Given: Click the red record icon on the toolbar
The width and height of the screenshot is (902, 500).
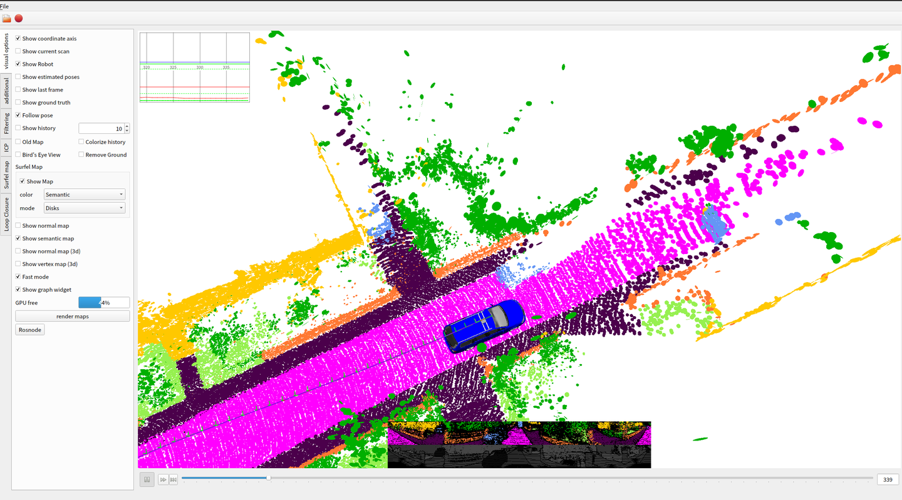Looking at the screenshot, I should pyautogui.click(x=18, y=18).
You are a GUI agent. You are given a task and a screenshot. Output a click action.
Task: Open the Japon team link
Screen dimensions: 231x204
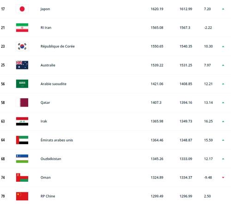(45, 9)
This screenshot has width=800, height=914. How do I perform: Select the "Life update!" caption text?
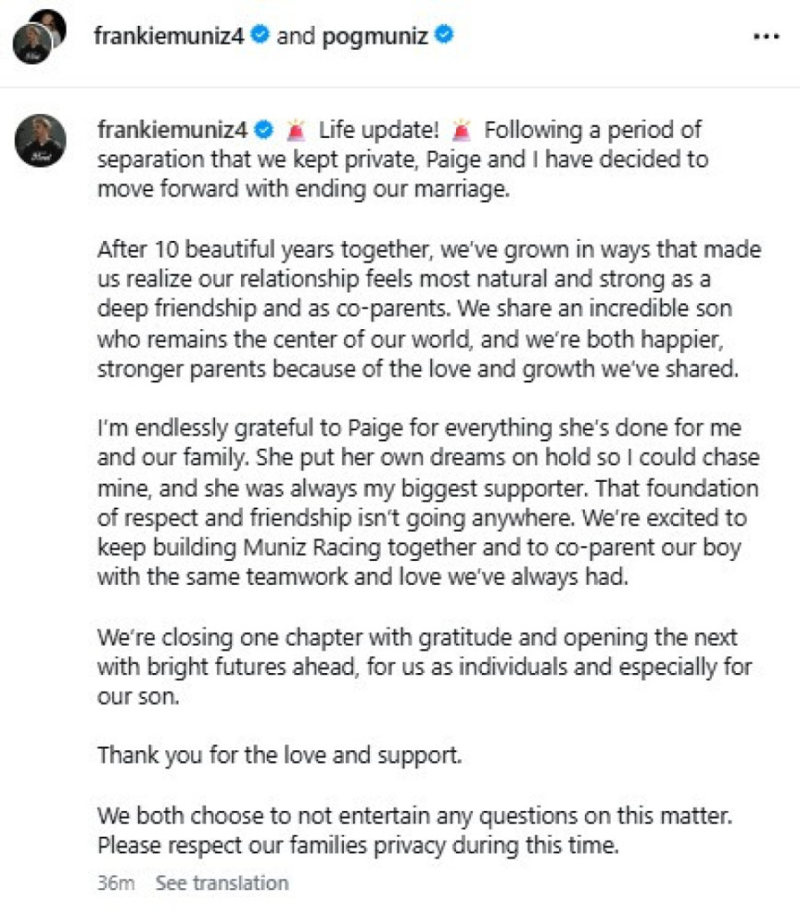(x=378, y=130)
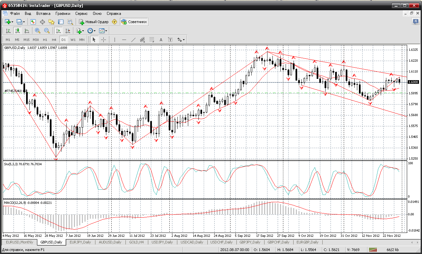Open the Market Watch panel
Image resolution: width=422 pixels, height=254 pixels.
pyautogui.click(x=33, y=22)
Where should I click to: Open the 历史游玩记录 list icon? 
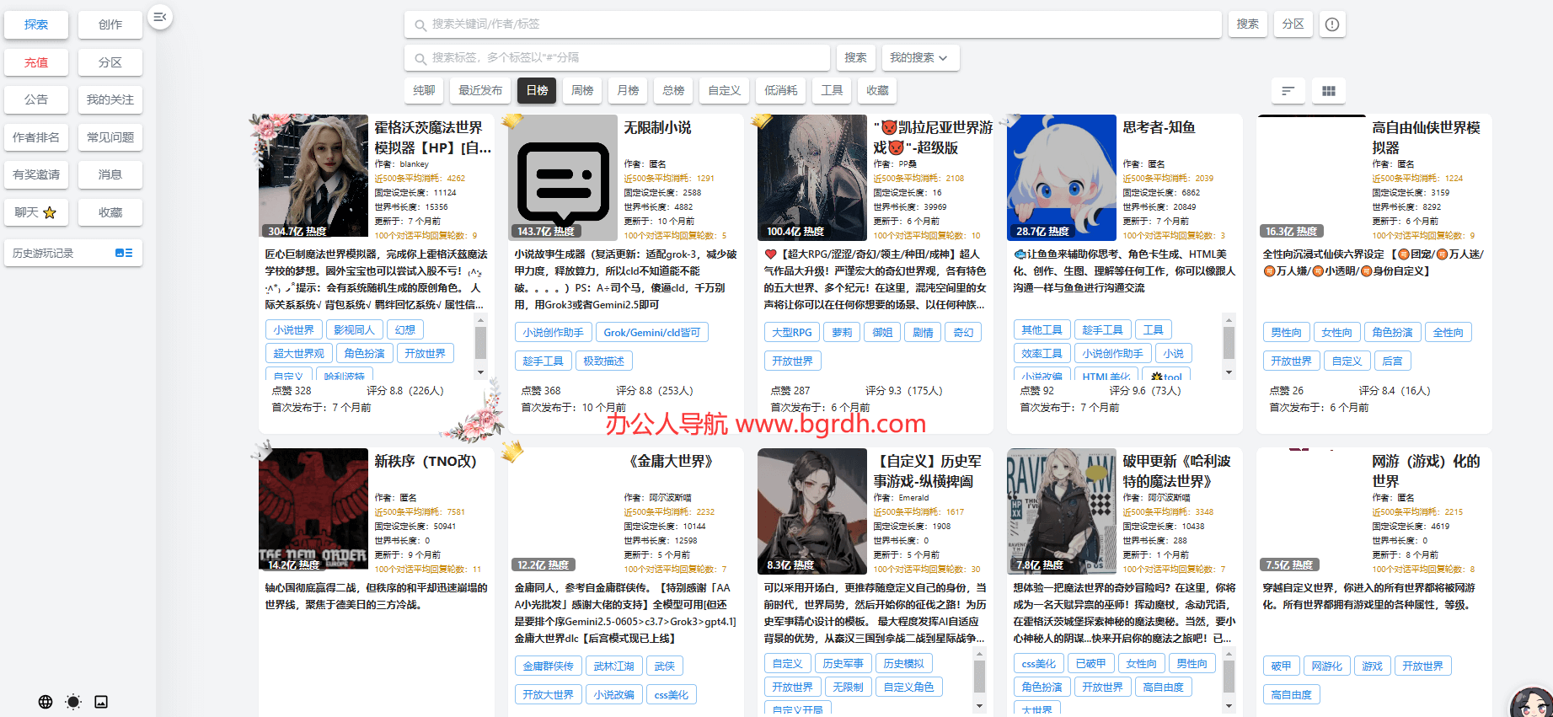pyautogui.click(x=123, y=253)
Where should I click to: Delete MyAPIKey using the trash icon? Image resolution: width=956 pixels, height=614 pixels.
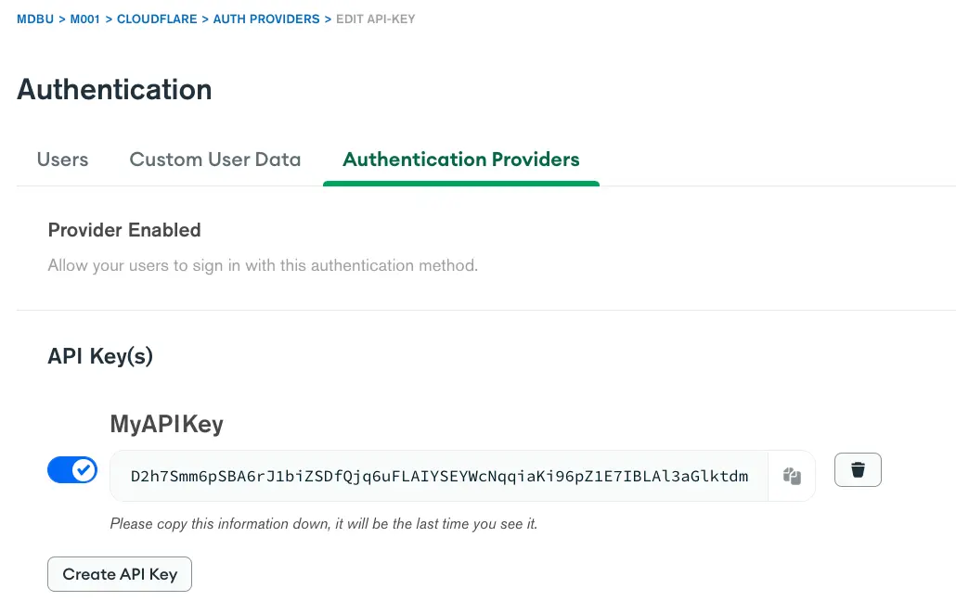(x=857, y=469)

> **ASSIGNMENT**
Print exactly the span of lines that begins with the line containing "This screenshot has" and ends with the last line of the listing, with no pictures.

> **ANSWER TO THIS TASK**
This screenshot has width=800, height=914. How do I perform: Select the "Life update!" caption text?
(x=378, y=130)
Open the Market Watch panel
Image resolution: width=422 pixels, height=254 pixels.
pyautogui.click(x=33, y=22)
Where should I click to: Open the 历史游玩记录 list icon? 
pyautogui.click(x=123, y=253)
Where should I click to: Delete MyAPIKey using the trash icon? Image resolution: width=956 pixels, height=614 pixels.
(x=857, y=469)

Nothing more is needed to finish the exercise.